The director duo Abbas–Mustan took inspiration from National Basketball Association player Kobe Bryant, who was accused of rape by a fan; they began developing the film after reading about his sexual-assault case in the newspapers. Regarding the film's unusual title, they said the word aitraaz was colloquial and suited the subject. Shyam Goel and Shiraz Ahmed wrote the screenplay. Hussain A. Burmawala and R. Verman were responsible for film editing and art direction, respectively.

The film was announced in October 2003 by producer Subhash Ghai, to commemorate the 25th anniversary of his production company Mukta Arts. The media reported that Akshay Kumar, Kareena Kapoor and Priyanka Chopra were cast in lead roles, making it the third film collaboration between Kumar and Chopra after the highly successful Andaaz (2003) and Mujhse Shaadi Karogi (2004). Kumar was cast as Raj, a working man accused of rape at his workplace; Kapoor portrayed his supportive wife, who goes to extremes to defend him. According to the directors, Kumar was cast against type; he generally played action heroes, and they wanted him to underplay his character. Abbas–Mustan, known for stylish thrillers and intriguing antagonists, (Note: Examples include Shah Rukh Khan in 1993's Baazigar, Arbaaz Khan in 1996's Daraar, Akshay Kumar 2001's Ajnabee and Akshaye Khanna in 2002's Humraaz.) cast Chopra in her first negative role. She plays a woman, married to a business magnate more than twice her age, who seeks revenge by falsely accusing her former lover of raping her. Chopra was initially apprehensive about such a bold character, due to the controversial theme of sexual harassment, but Abbas–Mastan and Subhash Ghai convinced her to accept the role. The director duo had previously offered her the lead in their 2002 thriller Humraaz, which she could not accept.

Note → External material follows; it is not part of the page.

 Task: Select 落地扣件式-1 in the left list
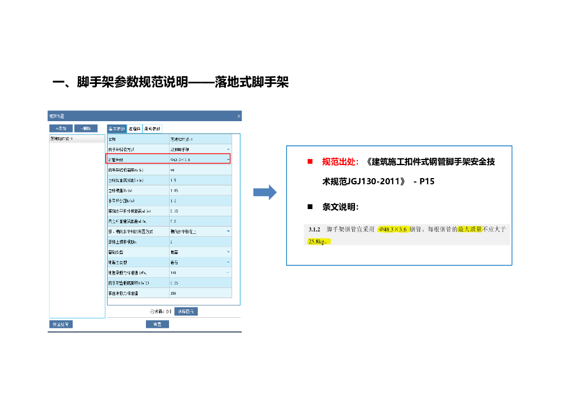click(x=77, y=139)
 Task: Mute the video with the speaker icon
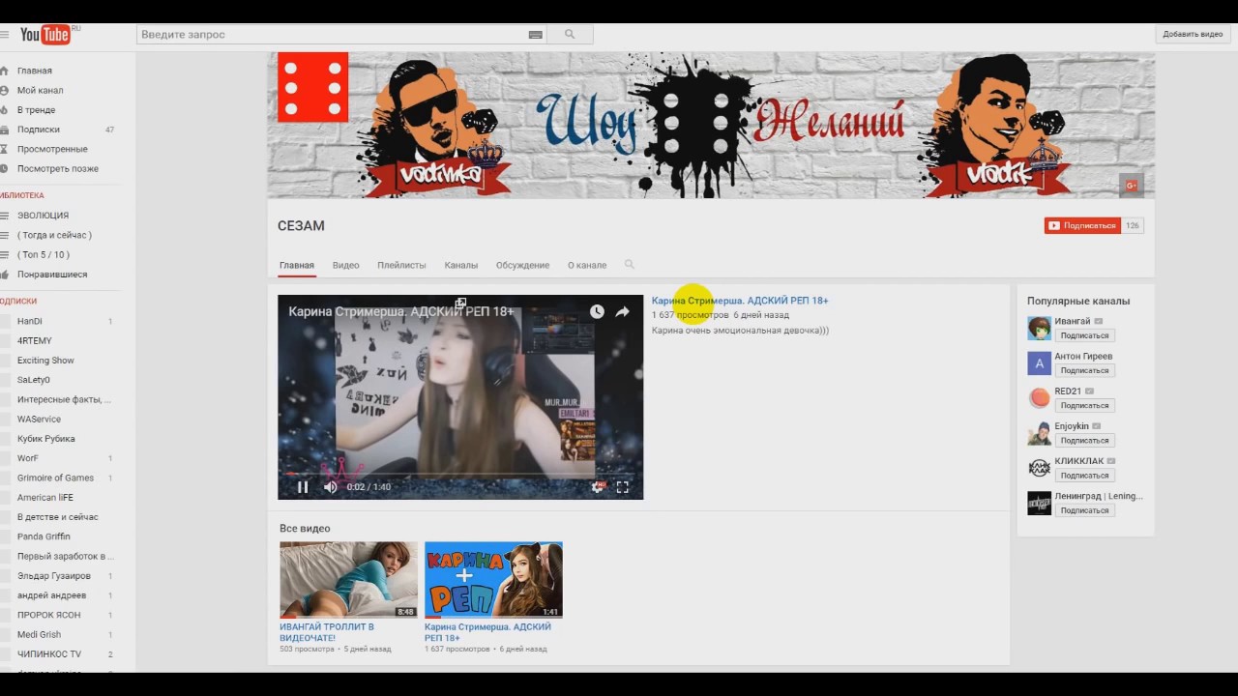click(330, 487)
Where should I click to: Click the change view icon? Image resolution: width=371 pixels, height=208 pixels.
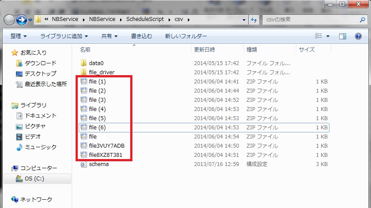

Kumar described his character as "realistic" and a "new-age metrosexual" man. The actor revealed that he enjoyed the strengths and weaknesses of his character, adding "[he] is not afraid to show his feelings and does not feel emasculated by his situation." Kumar further stated: "There's a quiet dignity and heroism associated with my character. He doesn't fight for applause. He fights for his convictions." In an interview with The Tribune, Kapoor remarked that Indian women would identify with her character. She said her character "stand[s] by [Raj] in his moment of distress and helplessness, like every Indian woman would." Chopra described her character Sonia as "charming and focused", commenting that her "philosophy is that she has to achieve her goals at any cost. She knows one thing: that nothing can come in between her desires and herself." Owing to her conservative upbringing, Chopra found it difficult to identify with her "man-eater role". Playing an "extremely negative character" proved a challenge, and she had to mentally prepare herself for an hour before each scene.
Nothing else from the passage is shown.